Pablo Neruda - Já não sei nada

Um poema no mínimo desconcertante do poeta chileno: como poderiam ser comprovados aspectos da existência por meras palavras – segundo Neruda, os vocábulos teriam o poder de atestar “robustas existências” –, nesse domínio das “ciências inexatas”, em contraposição à forma mais “científica” e “rigorosa” de se estabelecer evidências das ditas “ciências duras”, como a Física ou a Química?

Claro está que Neruda alude ao problema mesmo do conhecimento – e não porque desconheça os métodos das ciências exatas –, pois, seja como for, qualquer que seja o ramo do saber, envolto estará nos meandros elusivos da linguagem: é o “verbo” que se encontra no início e no fim de todas as coisas, permitindo que se “conheça” a realidade – eis que a vida é toda linguagem (obrigado Mário Faustino!) –, ainda que, sob outra perspectiva, nada se saiba, porque não há conhecimento que se explique!

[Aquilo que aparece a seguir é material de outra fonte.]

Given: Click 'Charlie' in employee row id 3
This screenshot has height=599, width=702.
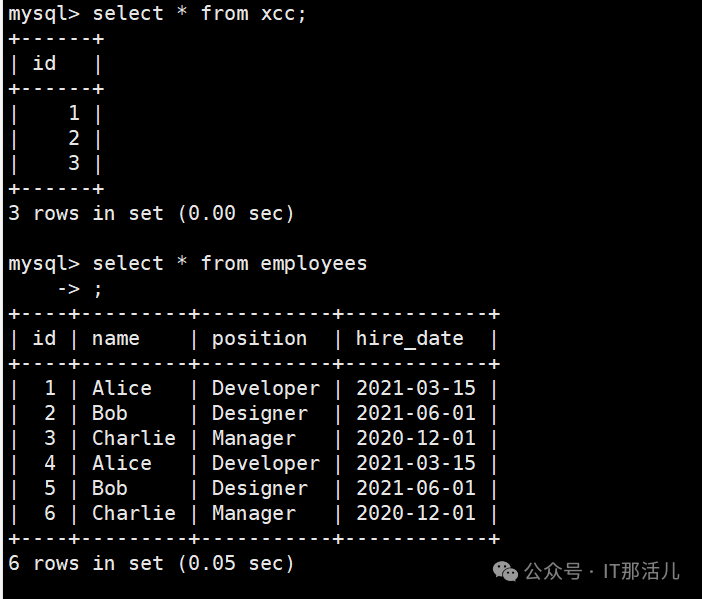Looking at the screenshot, I should click(x=134, y=439).
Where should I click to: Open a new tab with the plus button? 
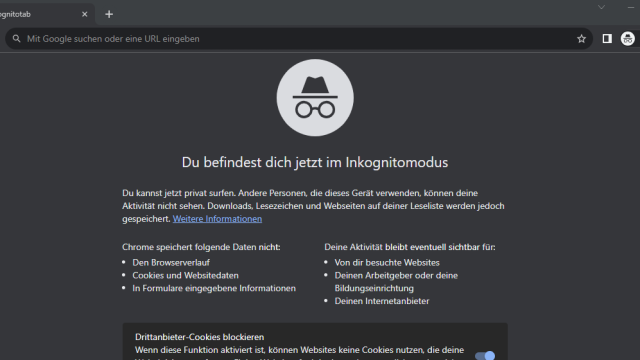(x=109, y=14)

Nem o verbo, tampouco o conhecimento repousam num plano absoluto de exatidão: mais palavras são necessárias para explicar o fenômeno da palavra; como explicar o verbo sem o emprego do próprio verbo?! Onde estará a mirada da alteridade na linguagem?!

J.A.R. – H.C.

Pablo Neruda
(1904-1973)

Ya no sé nada

En el perímetro y la exactitud
de ciencias inexactas, aquí estoy, compañeros,
sin saber explicar estos vocablos
que se trasladan poco a poco al cielo
y que prueban robustas existencias.

De nada nos valió
enterrar el avestruz en la cabeza
o hacernos agujeros en la tierra.
“No hay nada que saber, se sabe todo.”
“No nos molesten con la geometría.”

Lo cierto es que una abstracta incertidumbre
sale de cada caos que regresa
cada vez a ser orden,
y qué curioso, todo
comienza con palabras,
nuevas palabras que se sientan solas
a la mesa, sin previa invitación,
palabras detestables que tragamos
y que se meten en nuestros armarios,
en nuestras camas, en nuestros amores,
hasta que son, hasta que comienza
otra vez el comienzo por el verbo.

De: “Las manos del día” (1968)

O universo arquiteto
(Dennis Ellman: pintor norte-americano)

Já não sei nada

No perímetro e na exatidão
das ciências inexatas, aqui estou, companheiros,
sem saber explicar estes vocábulos
que se trasladam pouco a pouco ao céu
e que provam robustas existências.

De nada nos valeu
enterrar o avestruz na cabeça
ou fazer-nos buracos na terra.
“Não há nada por saber, tudo já se sabe”.
“Não nos incomodem com a geometria”.

O certo é que uma abstrata incerteza
sai de cada caos que volta
sempre a ser ordem,
e quão curioso, tudo
começa com palavras,
novas palavras que se sentem sozinhas
à mesa, sem convite prévio,
palavras detestáveis que tragamos
e que se metem em nossos armários,
em nossas camas, em nossos amores,
até que passam a ser, até que pelo verbo
dá-se outra vez começo ao começo.

Em: “As mãos do dia” (1968)

Referência:

NERUDA, Pablo. Ya no sé nada. In: __________. Antología poética. Edición de Rafael Alberti. 1. ed. La Plata, AR: Planeta, nov. 1996. p. 425. (Ediciones ‘Planeta Bolsillo’)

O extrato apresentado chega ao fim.